(REQUIRED WORK): Would you filter these records and copy every line that has the word "volume"?

(DATA LISTING):
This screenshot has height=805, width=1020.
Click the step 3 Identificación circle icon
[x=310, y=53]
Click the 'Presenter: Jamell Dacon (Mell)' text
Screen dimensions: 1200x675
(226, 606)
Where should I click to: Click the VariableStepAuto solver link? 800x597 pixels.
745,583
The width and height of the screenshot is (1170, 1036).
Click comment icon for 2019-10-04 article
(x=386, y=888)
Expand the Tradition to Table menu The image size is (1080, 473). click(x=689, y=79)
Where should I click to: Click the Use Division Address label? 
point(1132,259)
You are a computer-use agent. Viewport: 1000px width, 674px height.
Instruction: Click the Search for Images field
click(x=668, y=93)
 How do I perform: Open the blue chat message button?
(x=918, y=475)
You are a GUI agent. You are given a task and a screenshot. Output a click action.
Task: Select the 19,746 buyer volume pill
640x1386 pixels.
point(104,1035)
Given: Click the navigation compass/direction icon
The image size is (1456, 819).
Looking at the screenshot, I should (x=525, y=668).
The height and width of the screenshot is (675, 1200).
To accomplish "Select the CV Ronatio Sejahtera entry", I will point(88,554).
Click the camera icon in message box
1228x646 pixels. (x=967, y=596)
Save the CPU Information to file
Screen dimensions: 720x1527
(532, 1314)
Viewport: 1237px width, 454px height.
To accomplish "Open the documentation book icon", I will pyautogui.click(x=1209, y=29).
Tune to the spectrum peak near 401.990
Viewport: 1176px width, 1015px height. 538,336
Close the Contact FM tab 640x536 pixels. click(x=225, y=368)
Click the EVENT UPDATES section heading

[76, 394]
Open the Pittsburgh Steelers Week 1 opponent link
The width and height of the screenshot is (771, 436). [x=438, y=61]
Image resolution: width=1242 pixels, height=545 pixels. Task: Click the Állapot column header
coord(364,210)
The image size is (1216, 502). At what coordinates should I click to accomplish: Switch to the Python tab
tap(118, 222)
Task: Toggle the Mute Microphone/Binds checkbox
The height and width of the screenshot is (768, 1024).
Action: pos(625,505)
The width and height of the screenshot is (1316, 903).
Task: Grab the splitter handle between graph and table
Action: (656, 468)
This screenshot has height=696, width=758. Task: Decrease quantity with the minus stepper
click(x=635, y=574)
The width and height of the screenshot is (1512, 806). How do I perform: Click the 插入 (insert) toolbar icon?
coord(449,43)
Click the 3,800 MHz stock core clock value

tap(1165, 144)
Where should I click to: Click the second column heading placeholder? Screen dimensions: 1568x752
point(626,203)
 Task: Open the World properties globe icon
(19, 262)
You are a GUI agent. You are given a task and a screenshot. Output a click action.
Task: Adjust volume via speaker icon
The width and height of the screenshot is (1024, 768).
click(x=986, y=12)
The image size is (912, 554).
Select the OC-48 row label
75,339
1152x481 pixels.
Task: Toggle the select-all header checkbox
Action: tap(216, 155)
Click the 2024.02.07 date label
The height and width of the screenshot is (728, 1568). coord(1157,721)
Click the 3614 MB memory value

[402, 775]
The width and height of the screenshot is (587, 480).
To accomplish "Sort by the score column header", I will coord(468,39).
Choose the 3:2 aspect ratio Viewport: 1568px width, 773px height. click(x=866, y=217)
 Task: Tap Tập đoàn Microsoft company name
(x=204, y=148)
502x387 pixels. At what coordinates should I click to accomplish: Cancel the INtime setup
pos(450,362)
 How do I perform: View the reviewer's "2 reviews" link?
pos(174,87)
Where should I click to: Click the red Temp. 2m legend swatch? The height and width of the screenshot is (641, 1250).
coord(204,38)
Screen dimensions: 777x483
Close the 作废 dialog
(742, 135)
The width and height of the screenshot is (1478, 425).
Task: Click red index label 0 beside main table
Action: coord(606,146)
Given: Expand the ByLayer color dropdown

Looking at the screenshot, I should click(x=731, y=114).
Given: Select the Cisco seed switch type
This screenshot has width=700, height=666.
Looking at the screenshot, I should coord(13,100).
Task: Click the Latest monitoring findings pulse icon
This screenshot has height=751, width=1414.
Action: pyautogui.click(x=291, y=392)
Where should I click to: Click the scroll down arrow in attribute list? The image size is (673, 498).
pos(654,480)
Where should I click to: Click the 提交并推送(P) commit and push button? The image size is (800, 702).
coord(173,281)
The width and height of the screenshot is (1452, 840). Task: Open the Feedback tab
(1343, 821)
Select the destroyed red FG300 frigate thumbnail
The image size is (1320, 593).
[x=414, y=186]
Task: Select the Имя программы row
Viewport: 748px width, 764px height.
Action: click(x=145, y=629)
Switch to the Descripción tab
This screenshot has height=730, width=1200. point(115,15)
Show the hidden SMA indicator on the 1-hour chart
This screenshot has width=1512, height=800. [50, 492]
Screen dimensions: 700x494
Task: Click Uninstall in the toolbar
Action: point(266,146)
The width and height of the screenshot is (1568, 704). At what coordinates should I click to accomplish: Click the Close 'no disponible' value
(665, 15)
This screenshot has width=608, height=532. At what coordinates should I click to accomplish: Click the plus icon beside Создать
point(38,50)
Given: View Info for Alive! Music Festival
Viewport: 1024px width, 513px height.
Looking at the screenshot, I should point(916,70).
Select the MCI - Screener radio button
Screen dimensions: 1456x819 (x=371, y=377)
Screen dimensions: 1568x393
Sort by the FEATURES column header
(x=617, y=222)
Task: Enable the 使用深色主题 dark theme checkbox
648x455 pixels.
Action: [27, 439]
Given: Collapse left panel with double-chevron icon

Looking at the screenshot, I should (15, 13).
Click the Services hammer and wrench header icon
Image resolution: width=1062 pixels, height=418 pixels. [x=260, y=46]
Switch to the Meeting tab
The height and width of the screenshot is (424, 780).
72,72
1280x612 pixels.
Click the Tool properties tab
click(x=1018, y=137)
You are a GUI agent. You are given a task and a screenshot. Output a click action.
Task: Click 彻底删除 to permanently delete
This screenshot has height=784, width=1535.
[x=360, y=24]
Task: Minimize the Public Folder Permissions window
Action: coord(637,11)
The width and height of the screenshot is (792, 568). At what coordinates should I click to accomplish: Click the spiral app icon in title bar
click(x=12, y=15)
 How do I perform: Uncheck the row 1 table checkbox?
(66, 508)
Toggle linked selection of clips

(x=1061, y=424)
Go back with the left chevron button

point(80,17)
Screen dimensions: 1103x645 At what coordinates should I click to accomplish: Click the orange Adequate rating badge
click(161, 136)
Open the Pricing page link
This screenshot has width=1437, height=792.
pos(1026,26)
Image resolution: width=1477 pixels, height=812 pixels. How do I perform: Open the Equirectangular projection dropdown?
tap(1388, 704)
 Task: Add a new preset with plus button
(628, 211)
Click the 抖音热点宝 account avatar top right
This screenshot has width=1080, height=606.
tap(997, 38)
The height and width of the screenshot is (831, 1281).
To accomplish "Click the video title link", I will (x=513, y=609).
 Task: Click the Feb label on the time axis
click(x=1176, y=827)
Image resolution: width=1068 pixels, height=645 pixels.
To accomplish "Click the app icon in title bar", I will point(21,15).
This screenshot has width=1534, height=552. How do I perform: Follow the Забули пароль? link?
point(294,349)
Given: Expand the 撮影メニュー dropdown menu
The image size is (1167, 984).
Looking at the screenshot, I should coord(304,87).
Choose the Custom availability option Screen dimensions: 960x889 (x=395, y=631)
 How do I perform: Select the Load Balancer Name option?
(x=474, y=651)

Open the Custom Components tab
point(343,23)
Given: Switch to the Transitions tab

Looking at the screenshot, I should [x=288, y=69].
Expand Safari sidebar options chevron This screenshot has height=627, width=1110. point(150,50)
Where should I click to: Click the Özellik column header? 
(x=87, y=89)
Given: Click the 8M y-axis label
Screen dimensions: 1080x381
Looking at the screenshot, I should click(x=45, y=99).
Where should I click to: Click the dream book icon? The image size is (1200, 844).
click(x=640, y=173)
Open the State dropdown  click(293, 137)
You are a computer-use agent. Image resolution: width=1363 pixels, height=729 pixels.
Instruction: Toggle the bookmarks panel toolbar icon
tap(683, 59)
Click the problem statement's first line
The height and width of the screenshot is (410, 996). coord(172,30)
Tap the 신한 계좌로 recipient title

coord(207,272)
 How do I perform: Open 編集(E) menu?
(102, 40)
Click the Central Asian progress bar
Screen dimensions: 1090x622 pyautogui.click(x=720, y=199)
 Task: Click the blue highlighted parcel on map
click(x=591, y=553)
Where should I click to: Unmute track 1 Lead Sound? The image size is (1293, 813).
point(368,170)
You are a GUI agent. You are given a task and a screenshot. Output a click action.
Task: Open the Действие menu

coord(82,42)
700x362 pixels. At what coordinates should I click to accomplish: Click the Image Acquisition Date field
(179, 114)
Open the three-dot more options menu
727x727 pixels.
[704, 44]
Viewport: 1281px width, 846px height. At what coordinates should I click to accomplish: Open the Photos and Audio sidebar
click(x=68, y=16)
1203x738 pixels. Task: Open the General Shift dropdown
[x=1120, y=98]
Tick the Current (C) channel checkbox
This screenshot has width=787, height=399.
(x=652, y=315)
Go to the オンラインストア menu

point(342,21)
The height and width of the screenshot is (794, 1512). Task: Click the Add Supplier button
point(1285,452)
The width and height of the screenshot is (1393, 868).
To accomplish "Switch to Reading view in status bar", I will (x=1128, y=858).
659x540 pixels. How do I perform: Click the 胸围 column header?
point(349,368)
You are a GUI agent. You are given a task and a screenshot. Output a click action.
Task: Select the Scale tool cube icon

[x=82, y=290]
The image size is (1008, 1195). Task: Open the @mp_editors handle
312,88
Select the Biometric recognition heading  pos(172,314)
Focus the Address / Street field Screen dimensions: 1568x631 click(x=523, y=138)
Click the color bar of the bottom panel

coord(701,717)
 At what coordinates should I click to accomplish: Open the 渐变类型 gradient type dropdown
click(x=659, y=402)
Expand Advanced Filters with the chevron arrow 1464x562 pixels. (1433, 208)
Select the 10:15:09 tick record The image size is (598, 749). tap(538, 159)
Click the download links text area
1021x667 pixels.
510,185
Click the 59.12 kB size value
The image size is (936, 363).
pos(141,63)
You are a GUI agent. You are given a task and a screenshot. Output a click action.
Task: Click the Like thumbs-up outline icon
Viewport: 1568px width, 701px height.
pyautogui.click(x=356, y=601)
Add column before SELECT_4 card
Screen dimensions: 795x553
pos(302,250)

(WRITTEN ANSWER):
Task: Select the 19,746 buyer volume pill
Task: Adjust volume via speaker icon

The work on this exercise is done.